━━ SOURCE PASSAGE
To be human is to be blessed

10 August, 2025 19th Sunday Year C

Luke 12:32-48

This week we hear Jesus offer a stinging warning. Be vigilant! Live your life like servants awaiting the return of their master! But do not be afraid, he says, for your Father is pleased to give you the Kingdom.

 

In the midst of it, Jesus repeats a word three times. Did you catch it? It is also in the responsorial psalm. The word is blessed. You could say blessed is one of Jesus’ favourite words. In his great charter for the definitive way to be human, the Sermon on the Mount, he awards the status of blessed to those who don’t appear very blessed at all (the persecuted, the peacemakers, the meek, the mourning, the poor in spirit…).

 

In Catholic life blessed is probably most often repeated in the Hail Mary: ‘blessed art thou among women…’ Priests bless the people with the sign of the cross. Parents bless their child when she is sick or when dropping her off at school. When someone sneezes, people say, ‘God bless you!’ or just ‘Bless you!’ What are we saying when we say blessed? More importantly, what was Jesus saying when he did?

 

We’ve established that blessed is everywhere in our spiritual and ordinary lives and that the same was true for Jesus himself. The word, quite literally, goes back to the very beginning. On the first pages of Scripture, in Genesis, God creates the world by separating light from darkness, water from land, and so on. You are probably not surprised that our word is there.

 

It appears precisely three times. (God loves that number; He also likes seven, which is three doubled + one, with the one signifying abundance, surplus, blessing, just as three is two + one, surplus, blessing…) God blesses the birds and fish on day five and humanity on day six: so creatures of the sky, the sea, and the land are blessed. But what are they blessed with?
━━━━
ACTIONS TO TAKE ::
• A. From the reflection on the word "blessed," repeat the section from "It appears precisely" up to and including "they blessed with?".
• B. Answer these questions using the reflection on the word "blessed":
(i) Which Gospel passage is given for this Sunday?
(ii) How many times does Jesus repeat the word "blessed" in that passage?
(iii) On which day of creation does God bless humanity?
• C. Write the next part of the reflection on the word "blessed," beginning after its closing question.
━━ DATASET
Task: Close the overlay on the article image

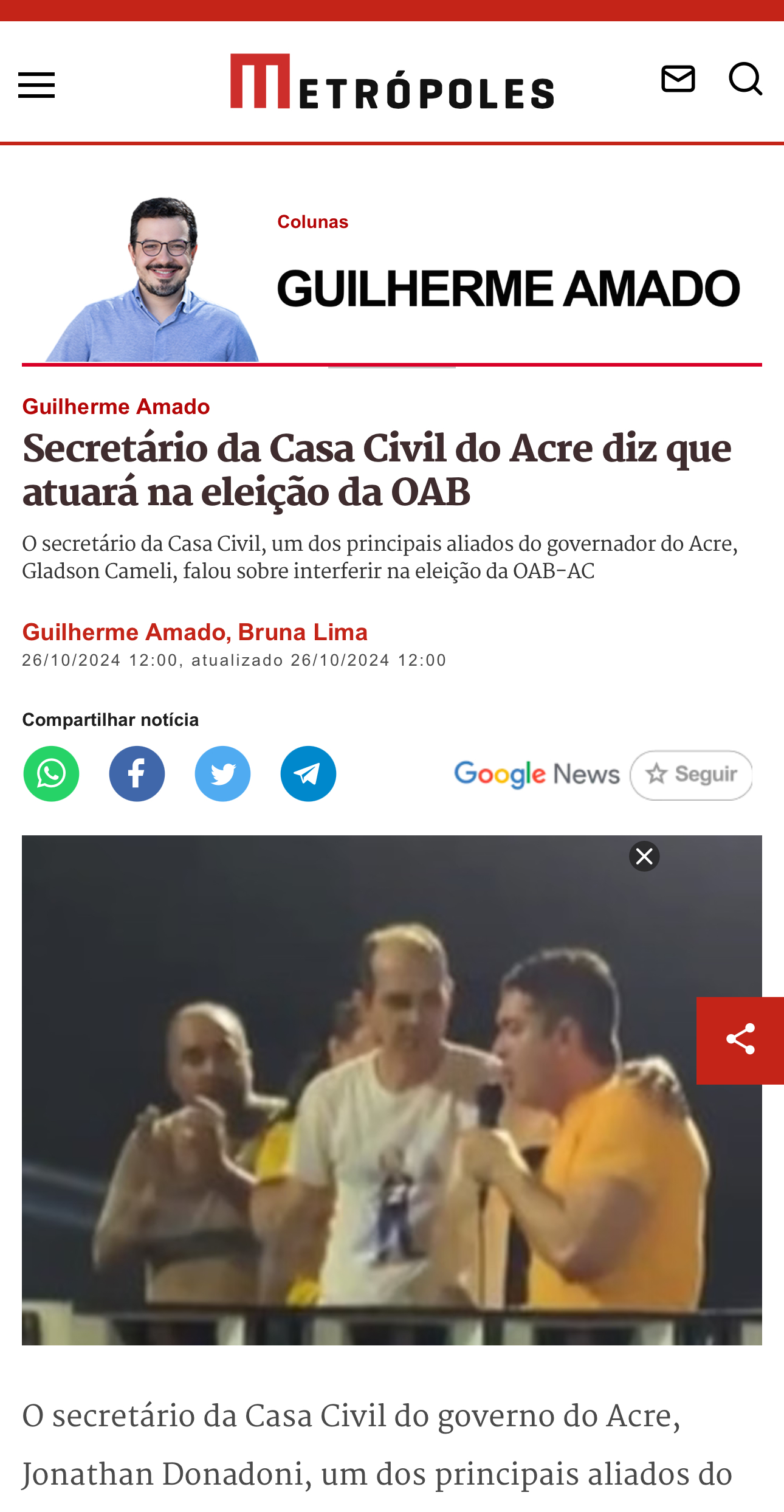Action: coord(644,856)
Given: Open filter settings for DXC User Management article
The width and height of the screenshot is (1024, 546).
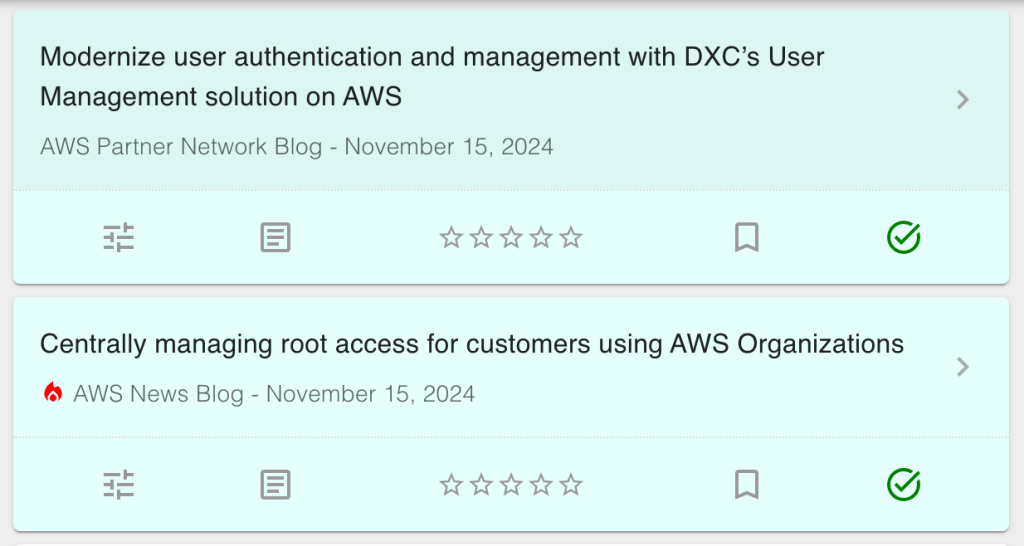Looking at the screenshot, I should [119, 238].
━━━━
ANSWERS ::
• A.
It appears precisely three times. (God loves that number; He also likes seven, which is three doubled + one, with the one signifying abundance, surplus, blessing, just as three is two + one, surplus, blessing…) God blesses the birds and fish on day five and humanity on day six: so creatures of the sky, the sea, and the land are blessed. But what are they blessed with?

• B.
(i) Luke 12:32-48
(ii) Three times
(iii) Day six

• C.
 

The story is plain: fruitfulness, abundance, the capacity to fill the creation with life. Humans, who are a kind of a unifying bridge joining the sky and sea on the land, are given a special blessing on top of abundance and life: they are blessed with rule or dominion. On day six, humans are themselves presented as a +, a more, a teeming abundance beyond what God has already created.

 

Sky, sea, and finally, those peculiar land creatures are blessed with the energies of abundance, life, and then rule. The final act of blessing occurs on the seventh day, when God rests from his work. The creation tale establishes the meaning of our word for the entire story to follow that culminates in Jesus. Blessed means to be given a share in God’s power of abundance, life, and ultimately rule.

 

And that is what Jesus offers us. It is what rest signifies in Genesis and what Kingdom means in the gospel. Blessed means to be truly, fully and definitively human, in accord with God’s original and final purpose.